[Collected data]
::::

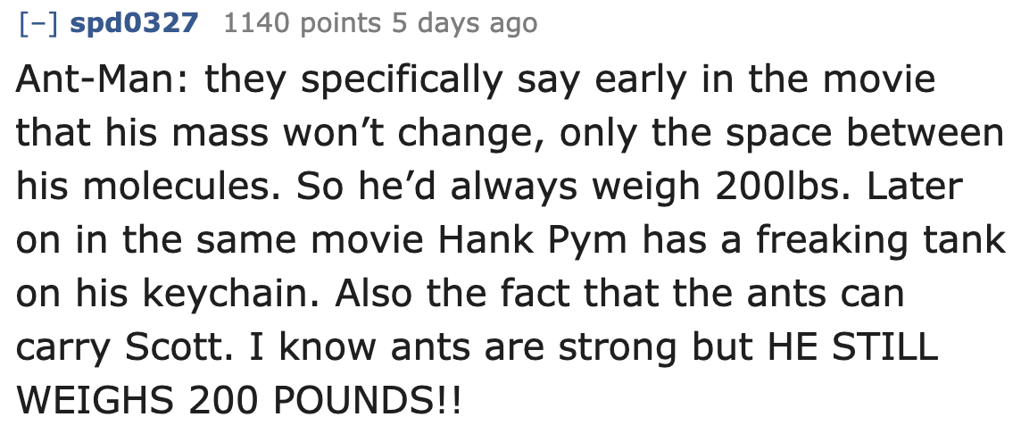The height and width of the screenshot is (442, 1021).
Task: Click the word 'between' ending line two
Action: 927,133
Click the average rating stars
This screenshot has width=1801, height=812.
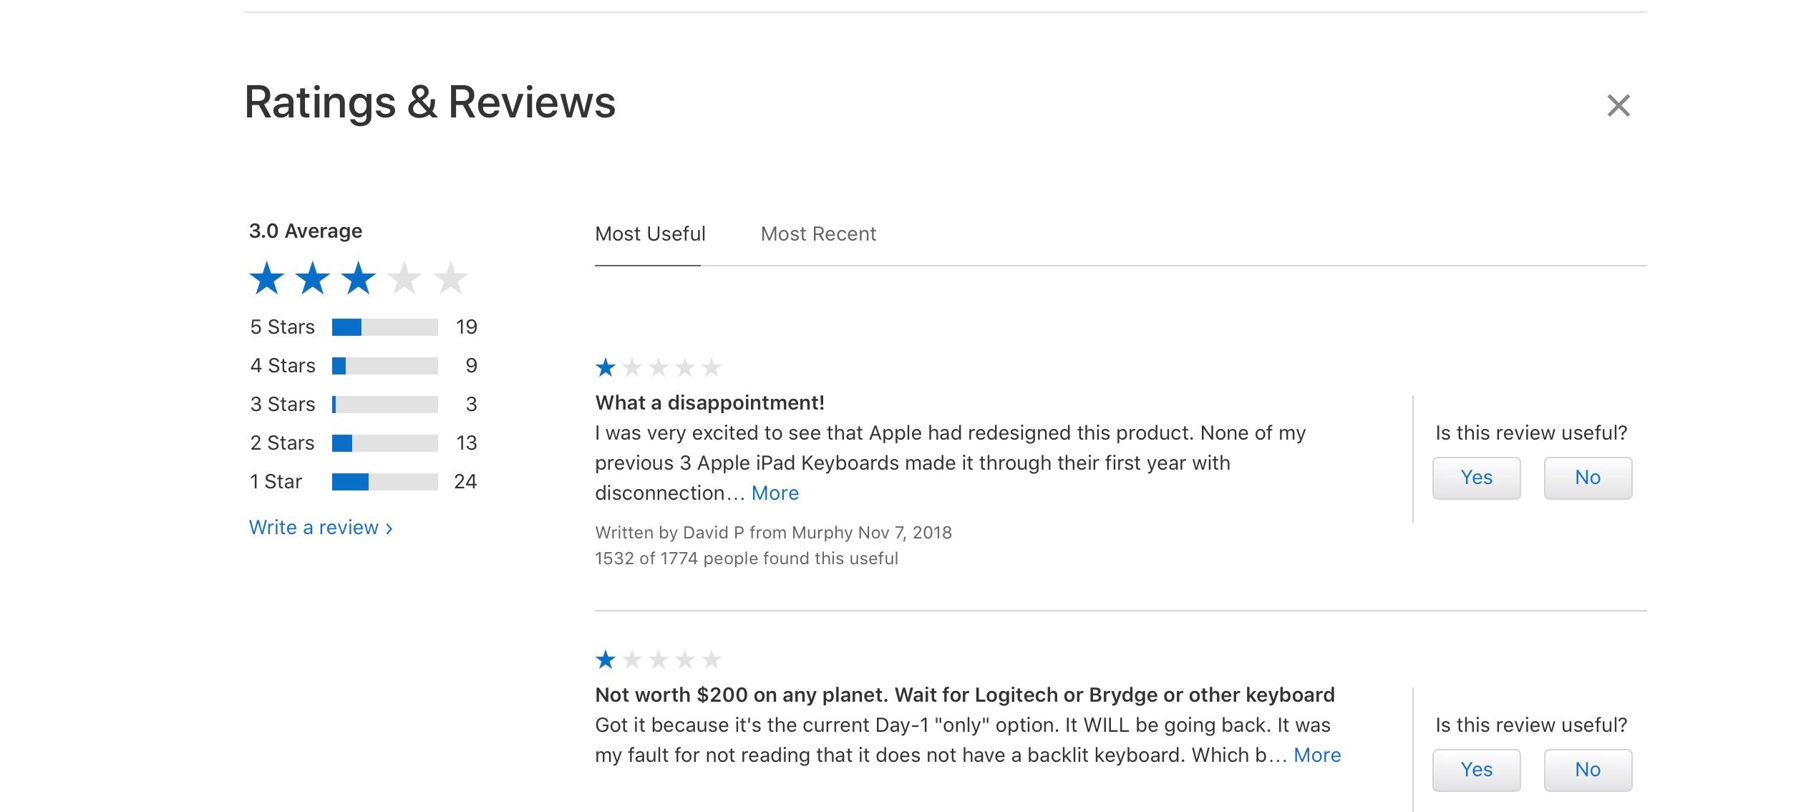tap(359, 279)
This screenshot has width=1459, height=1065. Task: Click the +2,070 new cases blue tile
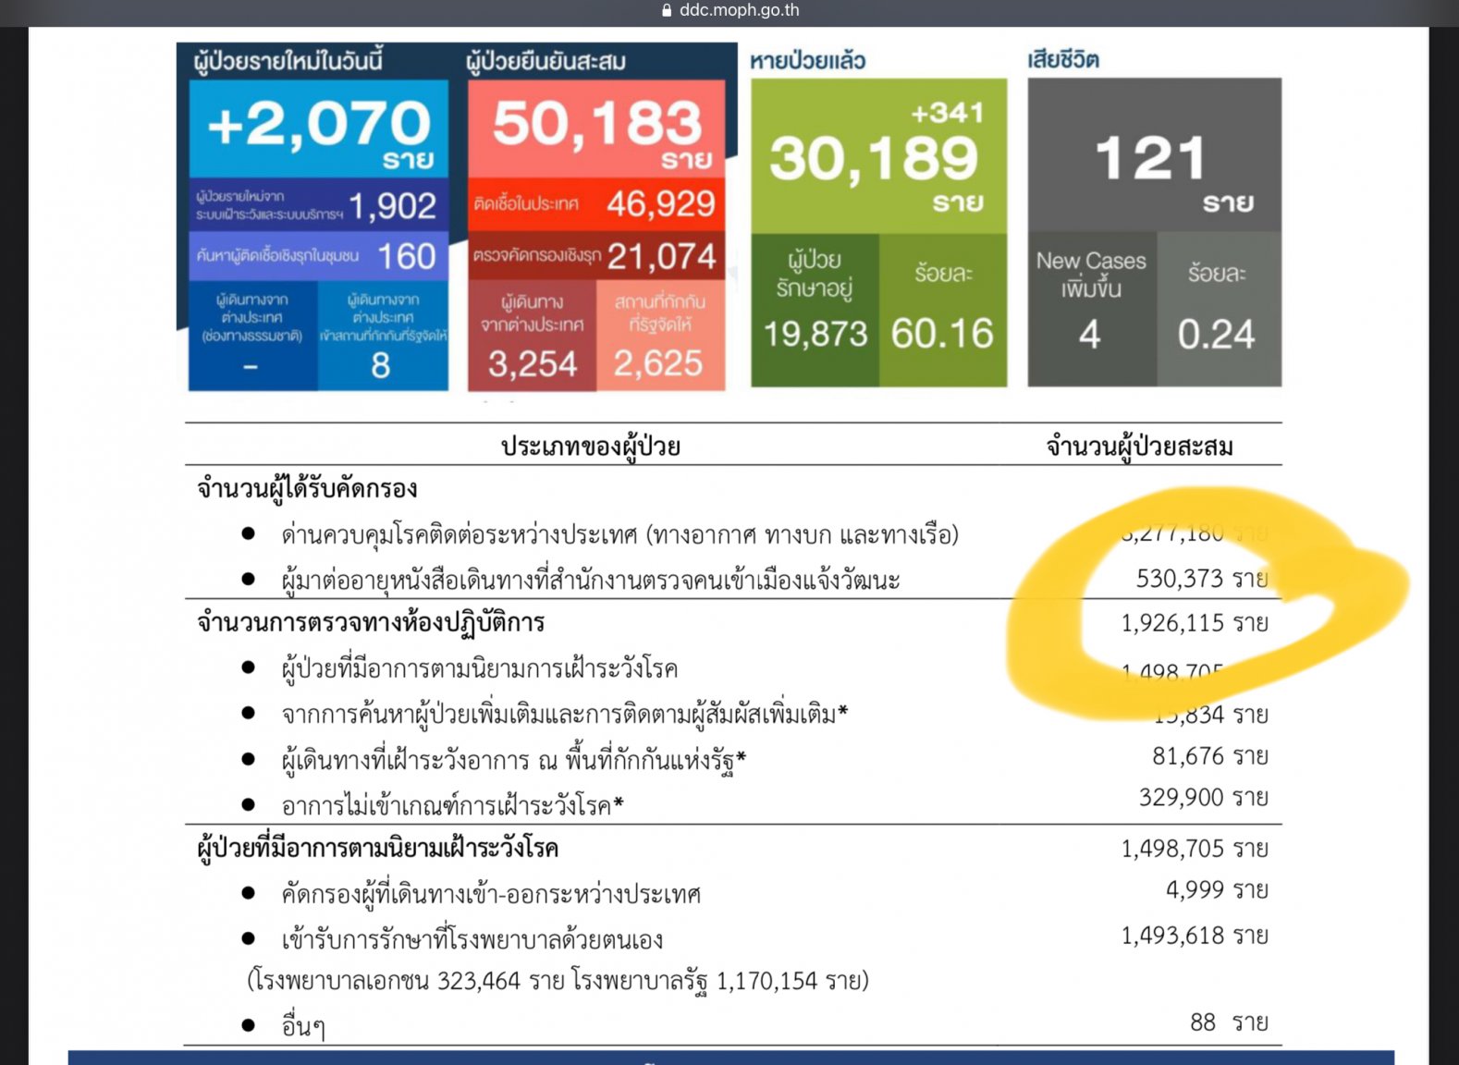click(x=319, y=129)
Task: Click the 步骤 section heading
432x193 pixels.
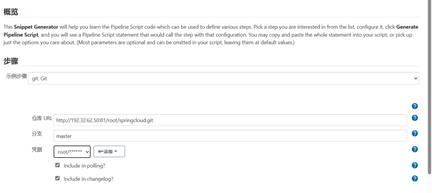Action: pos(11,60)
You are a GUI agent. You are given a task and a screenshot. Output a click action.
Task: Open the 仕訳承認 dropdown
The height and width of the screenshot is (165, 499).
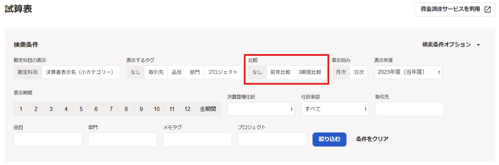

::::

EXERCISE PROMPT
Exclude the pictures and write out exactly the lines from the one holding "Click the average rating stars" through the end of the entries, inclusive, and only those.

RESPONSE TO THIS EXERCISE
Click the average rating stars
This screenshot has width=1801, height=812.
tap(359, 279)
This screenshot has width=1459, height=1065. Task: Click the +2,070 new cases blue tile
click(x=319, y=129)
Task: Click the 步骤 section heading
432x193 pixels.
Action: pos(11,60)
You are a GUI agent. You are given a task and a screenshot. Output a click action.
Task: Open the 仕訳承認 dropdown
The height and width of the screenshot is (165, 499).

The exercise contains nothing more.